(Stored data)

****

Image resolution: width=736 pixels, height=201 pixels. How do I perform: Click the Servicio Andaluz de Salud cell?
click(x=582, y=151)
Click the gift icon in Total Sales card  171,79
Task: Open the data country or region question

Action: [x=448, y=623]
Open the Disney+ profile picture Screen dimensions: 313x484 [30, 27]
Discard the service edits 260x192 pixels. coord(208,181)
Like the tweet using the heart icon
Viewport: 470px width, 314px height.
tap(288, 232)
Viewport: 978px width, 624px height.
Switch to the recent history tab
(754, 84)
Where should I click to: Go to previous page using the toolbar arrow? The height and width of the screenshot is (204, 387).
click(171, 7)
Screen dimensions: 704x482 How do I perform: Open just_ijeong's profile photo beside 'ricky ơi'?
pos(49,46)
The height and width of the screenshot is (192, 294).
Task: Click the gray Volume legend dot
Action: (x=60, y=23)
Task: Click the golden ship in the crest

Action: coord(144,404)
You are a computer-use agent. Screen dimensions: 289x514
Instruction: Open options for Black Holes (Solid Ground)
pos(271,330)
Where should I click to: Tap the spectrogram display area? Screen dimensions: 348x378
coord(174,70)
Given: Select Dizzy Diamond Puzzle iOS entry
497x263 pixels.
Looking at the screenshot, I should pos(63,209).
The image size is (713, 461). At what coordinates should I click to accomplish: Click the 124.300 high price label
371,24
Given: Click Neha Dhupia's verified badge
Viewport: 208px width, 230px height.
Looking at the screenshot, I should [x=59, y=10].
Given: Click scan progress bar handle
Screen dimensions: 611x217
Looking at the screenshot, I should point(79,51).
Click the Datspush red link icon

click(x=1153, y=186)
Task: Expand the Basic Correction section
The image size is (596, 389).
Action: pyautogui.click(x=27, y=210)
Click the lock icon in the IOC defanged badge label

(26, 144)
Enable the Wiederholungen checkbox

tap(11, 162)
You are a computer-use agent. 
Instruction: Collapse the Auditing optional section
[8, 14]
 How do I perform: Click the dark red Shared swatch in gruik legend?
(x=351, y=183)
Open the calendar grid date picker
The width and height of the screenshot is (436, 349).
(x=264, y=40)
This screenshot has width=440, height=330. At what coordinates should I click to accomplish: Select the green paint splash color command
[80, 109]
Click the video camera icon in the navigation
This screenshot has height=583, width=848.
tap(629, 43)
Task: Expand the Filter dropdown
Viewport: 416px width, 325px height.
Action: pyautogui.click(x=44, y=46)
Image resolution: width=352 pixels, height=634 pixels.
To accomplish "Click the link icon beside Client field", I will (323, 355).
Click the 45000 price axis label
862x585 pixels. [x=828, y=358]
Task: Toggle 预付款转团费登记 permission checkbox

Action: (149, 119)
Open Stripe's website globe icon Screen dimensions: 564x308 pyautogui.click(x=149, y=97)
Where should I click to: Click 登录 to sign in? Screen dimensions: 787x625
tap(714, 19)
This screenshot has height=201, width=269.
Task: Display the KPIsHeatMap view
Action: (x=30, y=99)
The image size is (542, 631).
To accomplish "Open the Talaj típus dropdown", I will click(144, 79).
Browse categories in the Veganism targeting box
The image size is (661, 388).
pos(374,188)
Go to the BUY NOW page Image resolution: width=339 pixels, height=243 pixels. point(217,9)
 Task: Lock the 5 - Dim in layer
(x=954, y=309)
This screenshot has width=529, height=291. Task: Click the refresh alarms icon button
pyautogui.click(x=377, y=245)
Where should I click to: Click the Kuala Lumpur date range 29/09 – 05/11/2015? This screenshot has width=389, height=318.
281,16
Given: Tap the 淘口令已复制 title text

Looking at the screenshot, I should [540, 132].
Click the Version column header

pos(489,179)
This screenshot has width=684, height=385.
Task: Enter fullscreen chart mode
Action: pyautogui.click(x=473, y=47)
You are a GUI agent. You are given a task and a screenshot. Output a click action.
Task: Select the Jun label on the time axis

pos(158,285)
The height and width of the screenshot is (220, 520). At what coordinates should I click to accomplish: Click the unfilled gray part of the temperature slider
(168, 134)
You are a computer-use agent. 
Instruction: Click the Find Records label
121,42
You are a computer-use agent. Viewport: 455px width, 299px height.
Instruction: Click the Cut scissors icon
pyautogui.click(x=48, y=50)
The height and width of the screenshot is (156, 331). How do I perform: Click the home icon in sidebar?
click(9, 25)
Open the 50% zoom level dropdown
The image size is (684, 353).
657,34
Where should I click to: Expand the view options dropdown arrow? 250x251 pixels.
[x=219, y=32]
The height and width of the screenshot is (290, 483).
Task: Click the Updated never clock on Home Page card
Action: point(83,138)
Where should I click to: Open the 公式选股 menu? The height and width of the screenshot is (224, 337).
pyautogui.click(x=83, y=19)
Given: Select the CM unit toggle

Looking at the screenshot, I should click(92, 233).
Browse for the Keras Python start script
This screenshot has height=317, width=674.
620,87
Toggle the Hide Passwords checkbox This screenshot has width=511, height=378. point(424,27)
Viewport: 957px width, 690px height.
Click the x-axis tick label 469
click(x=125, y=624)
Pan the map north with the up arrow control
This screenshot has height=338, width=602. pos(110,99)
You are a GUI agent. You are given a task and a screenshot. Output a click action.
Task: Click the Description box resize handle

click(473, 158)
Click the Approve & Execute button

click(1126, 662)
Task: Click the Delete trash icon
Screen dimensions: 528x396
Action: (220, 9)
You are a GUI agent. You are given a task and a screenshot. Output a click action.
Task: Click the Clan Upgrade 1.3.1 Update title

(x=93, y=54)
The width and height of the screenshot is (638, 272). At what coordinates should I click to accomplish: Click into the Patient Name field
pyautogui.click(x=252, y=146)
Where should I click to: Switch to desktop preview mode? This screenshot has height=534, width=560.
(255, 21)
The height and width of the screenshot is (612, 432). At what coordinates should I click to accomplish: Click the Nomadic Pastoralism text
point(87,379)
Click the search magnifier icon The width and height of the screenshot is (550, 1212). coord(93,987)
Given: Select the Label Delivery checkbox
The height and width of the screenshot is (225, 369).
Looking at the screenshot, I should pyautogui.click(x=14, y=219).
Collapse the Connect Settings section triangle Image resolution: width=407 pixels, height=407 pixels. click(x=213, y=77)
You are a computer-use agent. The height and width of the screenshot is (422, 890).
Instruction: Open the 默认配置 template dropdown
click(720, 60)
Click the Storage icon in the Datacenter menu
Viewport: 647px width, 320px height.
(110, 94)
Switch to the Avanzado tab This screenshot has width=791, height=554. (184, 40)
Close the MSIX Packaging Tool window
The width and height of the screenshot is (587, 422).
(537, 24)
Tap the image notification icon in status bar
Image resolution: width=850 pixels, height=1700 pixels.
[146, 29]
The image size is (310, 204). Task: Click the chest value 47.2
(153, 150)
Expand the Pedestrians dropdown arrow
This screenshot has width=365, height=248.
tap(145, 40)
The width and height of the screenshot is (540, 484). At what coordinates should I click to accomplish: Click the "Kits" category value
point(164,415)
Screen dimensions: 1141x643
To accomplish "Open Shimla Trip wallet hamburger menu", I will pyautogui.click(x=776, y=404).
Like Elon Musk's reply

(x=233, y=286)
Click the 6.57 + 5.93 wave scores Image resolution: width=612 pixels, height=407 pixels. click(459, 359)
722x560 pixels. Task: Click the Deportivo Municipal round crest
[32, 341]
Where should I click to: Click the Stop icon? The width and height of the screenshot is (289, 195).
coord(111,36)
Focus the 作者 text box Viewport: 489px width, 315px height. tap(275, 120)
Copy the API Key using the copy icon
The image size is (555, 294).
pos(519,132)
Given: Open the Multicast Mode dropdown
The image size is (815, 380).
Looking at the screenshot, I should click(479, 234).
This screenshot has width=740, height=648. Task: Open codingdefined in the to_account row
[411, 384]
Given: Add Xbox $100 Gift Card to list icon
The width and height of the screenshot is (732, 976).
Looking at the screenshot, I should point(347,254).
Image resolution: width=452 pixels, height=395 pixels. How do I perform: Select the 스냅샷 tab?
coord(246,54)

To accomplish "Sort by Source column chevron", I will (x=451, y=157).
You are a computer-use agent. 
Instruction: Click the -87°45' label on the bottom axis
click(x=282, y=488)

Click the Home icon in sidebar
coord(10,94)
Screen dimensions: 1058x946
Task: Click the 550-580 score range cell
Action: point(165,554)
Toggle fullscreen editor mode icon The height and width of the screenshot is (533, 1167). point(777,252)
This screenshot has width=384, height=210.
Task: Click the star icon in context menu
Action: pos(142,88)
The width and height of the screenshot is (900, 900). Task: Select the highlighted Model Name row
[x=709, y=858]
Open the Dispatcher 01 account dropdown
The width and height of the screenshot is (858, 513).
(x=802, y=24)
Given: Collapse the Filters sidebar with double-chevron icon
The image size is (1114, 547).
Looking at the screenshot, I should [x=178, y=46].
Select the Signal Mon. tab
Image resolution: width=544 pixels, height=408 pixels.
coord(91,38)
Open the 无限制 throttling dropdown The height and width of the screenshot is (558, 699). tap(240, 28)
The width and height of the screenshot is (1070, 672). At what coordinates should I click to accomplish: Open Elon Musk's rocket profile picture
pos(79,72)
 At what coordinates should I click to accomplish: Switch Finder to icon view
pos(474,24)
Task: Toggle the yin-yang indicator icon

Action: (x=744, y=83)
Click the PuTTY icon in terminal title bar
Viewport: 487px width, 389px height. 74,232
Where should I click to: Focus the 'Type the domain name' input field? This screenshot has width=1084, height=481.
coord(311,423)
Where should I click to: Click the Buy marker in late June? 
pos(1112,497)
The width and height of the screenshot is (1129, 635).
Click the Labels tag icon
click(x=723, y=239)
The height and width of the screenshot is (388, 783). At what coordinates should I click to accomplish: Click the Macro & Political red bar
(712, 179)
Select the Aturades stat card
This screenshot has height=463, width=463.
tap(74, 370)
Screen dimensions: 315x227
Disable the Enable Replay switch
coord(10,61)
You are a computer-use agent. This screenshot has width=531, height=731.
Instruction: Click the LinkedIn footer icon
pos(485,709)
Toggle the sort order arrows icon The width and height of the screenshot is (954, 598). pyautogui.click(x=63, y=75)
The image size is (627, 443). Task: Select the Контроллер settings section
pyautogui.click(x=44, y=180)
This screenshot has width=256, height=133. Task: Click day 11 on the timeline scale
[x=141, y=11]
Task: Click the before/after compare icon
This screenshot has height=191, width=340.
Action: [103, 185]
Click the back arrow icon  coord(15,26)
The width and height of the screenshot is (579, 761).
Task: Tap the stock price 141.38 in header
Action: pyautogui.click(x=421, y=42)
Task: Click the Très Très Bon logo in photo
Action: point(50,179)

****

What is required: The range begins at the line containing "Disable the Enable Replay switch" and ends at the last line of the entries; reproduce it exactly.

Solved problem:
Disable the Enable Replay switch
coord(10,61)
You are a computer-use agent. This screenshot has width=531, height=731.
Instruction: Click the LinkedIn footer icon
pos(485,709)
Toggle the sort order arrows icon The width and height of the screenshot is (954, 598). pyautogui.click(x=63, y=75)
The image size is (627, 443). Task: Select the Контроллер settings section
pyautogui.click(x=44, y=180)
This screenshot has width=256, height=133. Task: Click day 11 on the timeline scale
[x=141, y=11]
Task: Click the before/after compare icon
This screenshot has height=191, width=340.
Action: [103, 185]
Click the back arrow icon  coord(15,26)
The width and height of the screenshot is (579, 761).
Task: Tap the stock price 141.38 in header
Action: pyautogui.click(x=421, y=42)
Task: Click the Très Très Bon logo in photo
Action: point(50,179)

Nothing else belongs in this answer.